Content starts

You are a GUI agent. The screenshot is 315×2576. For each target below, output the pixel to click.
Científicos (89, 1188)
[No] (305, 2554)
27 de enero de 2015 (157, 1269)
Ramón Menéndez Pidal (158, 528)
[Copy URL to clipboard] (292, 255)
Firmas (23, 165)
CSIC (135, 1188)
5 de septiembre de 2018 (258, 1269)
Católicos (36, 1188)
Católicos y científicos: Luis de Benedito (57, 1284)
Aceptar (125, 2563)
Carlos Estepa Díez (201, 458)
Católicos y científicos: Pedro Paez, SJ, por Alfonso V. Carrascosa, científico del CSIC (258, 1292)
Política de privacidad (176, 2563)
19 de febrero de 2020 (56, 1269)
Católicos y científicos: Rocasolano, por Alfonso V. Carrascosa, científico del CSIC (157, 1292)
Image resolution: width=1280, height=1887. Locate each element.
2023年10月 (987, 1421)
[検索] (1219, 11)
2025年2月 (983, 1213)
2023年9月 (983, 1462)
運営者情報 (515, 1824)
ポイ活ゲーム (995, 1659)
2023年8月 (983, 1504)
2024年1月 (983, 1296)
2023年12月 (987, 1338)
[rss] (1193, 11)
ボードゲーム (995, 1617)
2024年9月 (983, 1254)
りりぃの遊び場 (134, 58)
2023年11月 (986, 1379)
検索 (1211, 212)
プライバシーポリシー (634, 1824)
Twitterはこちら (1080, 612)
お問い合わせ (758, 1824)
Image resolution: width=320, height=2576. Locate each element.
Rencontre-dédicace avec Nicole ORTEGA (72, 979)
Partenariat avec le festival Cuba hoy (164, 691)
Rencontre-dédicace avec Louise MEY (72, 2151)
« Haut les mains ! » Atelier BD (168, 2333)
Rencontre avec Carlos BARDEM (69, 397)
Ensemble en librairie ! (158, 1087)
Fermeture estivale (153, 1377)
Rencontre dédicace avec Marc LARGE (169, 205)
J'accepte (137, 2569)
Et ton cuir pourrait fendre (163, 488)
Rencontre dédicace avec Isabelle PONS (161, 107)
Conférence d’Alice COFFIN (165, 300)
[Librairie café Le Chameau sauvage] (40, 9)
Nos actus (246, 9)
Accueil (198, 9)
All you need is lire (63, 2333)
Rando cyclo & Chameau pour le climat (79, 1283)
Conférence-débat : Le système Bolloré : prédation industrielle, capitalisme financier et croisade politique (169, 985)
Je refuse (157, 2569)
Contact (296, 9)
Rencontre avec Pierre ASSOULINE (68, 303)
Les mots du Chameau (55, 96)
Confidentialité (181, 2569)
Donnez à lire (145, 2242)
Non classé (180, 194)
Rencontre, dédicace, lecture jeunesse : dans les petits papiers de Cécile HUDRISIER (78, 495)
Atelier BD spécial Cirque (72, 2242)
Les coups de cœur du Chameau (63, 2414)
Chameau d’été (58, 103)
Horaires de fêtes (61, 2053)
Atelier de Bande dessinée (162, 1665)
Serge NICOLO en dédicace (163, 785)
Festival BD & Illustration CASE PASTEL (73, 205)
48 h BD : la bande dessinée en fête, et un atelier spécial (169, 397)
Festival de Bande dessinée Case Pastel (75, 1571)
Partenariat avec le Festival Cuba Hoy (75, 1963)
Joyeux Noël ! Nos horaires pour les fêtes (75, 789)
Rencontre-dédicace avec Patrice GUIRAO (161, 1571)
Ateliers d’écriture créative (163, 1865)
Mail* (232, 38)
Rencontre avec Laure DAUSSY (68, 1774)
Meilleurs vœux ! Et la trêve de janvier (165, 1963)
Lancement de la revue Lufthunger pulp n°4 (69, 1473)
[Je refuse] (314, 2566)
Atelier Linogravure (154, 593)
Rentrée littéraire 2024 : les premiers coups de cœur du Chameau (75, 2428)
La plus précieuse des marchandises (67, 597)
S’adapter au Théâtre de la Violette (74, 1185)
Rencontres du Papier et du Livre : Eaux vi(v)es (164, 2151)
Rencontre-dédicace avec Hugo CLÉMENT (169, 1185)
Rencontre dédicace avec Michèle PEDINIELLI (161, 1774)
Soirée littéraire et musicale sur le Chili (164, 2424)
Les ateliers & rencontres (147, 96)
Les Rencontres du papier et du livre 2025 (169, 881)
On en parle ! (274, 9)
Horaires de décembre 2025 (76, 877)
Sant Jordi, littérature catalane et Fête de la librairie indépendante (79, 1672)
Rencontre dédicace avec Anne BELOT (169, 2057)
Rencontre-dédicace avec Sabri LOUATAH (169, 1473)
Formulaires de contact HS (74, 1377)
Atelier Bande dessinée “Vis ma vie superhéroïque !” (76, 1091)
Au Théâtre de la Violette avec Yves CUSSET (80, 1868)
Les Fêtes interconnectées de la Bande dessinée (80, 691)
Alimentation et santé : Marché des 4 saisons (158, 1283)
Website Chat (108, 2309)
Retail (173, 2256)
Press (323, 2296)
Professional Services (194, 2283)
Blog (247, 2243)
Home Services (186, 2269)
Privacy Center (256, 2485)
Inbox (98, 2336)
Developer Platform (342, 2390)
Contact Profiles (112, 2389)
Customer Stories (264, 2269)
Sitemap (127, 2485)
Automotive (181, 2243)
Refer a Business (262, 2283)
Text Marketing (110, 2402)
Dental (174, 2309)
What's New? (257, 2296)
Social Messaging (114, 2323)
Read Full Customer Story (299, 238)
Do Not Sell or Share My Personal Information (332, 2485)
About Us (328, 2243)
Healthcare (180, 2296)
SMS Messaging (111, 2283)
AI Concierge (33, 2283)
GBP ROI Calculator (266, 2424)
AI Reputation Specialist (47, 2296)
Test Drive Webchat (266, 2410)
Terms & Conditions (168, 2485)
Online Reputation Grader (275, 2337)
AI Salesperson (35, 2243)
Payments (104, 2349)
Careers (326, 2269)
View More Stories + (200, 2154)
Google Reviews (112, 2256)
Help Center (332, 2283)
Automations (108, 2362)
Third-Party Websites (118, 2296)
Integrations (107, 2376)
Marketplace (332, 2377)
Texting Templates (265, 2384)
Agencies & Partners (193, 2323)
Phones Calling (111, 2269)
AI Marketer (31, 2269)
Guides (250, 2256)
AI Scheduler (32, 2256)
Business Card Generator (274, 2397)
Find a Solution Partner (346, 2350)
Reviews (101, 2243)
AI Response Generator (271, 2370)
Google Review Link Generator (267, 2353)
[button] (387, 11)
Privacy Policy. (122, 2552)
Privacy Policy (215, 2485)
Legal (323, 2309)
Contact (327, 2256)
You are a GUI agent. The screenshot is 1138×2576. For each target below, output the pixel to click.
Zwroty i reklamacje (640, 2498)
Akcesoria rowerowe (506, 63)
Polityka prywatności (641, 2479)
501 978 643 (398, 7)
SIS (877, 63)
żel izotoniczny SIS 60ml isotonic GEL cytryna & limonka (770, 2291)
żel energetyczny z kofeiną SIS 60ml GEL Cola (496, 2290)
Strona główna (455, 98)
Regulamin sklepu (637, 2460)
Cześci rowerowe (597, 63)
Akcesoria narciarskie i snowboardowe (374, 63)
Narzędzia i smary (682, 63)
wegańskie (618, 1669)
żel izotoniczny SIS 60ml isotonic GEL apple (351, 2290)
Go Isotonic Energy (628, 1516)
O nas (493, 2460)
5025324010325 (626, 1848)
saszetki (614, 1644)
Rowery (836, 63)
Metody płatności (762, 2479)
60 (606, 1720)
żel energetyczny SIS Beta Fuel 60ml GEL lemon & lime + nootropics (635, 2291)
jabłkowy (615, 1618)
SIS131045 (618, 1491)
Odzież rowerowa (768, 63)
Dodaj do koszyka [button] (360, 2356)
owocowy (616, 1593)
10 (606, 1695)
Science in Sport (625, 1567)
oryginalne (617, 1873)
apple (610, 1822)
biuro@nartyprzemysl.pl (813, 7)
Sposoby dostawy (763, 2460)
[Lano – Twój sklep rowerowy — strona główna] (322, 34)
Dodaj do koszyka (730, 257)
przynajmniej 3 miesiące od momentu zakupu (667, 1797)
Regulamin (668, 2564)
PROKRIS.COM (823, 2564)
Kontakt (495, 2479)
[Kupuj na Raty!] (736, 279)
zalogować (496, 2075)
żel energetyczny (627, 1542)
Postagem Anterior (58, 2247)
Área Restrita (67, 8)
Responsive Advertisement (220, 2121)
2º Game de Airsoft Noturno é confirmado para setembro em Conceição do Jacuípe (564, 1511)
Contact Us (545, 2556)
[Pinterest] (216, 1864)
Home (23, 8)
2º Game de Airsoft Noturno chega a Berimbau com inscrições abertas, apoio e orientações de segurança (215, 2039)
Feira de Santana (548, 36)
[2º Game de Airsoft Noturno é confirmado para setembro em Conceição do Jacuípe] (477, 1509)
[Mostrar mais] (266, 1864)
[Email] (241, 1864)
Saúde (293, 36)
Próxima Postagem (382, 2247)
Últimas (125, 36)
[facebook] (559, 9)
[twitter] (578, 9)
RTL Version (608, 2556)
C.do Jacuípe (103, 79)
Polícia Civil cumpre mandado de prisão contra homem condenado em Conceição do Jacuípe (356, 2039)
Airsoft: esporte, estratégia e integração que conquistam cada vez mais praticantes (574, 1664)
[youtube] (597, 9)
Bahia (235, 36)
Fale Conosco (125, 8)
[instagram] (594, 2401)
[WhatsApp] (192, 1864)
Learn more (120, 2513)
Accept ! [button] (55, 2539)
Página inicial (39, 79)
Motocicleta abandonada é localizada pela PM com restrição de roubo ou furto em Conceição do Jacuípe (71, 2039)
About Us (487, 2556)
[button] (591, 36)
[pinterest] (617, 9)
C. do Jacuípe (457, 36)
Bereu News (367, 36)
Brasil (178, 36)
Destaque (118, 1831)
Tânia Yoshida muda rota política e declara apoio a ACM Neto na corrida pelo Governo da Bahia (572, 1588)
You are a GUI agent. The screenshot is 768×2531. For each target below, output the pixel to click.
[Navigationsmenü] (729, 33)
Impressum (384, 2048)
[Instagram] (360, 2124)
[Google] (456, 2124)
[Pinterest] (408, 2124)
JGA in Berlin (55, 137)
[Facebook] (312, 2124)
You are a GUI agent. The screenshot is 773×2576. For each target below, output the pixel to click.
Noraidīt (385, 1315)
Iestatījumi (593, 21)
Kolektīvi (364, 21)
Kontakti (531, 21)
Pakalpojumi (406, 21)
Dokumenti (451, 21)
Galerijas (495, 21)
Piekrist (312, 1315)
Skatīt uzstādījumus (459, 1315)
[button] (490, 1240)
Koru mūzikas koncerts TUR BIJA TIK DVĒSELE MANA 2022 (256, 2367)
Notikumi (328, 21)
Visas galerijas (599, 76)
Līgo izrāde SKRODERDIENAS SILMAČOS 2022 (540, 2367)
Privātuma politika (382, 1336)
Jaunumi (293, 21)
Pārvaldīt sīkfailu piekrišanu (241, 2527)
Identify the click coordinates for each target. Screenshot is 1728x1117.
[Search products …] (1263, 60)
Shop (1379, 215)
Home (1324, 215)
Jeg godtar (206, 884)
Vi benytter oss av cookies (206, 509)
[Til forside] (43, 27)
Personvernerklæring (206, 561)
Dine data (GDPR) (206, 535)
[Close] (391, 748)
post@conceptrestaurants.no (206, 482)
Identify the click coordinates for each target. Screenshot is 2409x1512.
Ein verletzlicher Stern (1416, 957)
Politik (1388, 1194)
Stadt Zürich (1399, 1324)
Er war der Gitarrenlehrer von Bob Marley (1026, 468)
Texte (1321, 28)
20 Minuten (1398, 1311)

Content ends

ABOUT THIS TASK: Line count for "Partenariat": count the lines in the records above that contain this word, and write only the number.

ANSWER BELOW: 2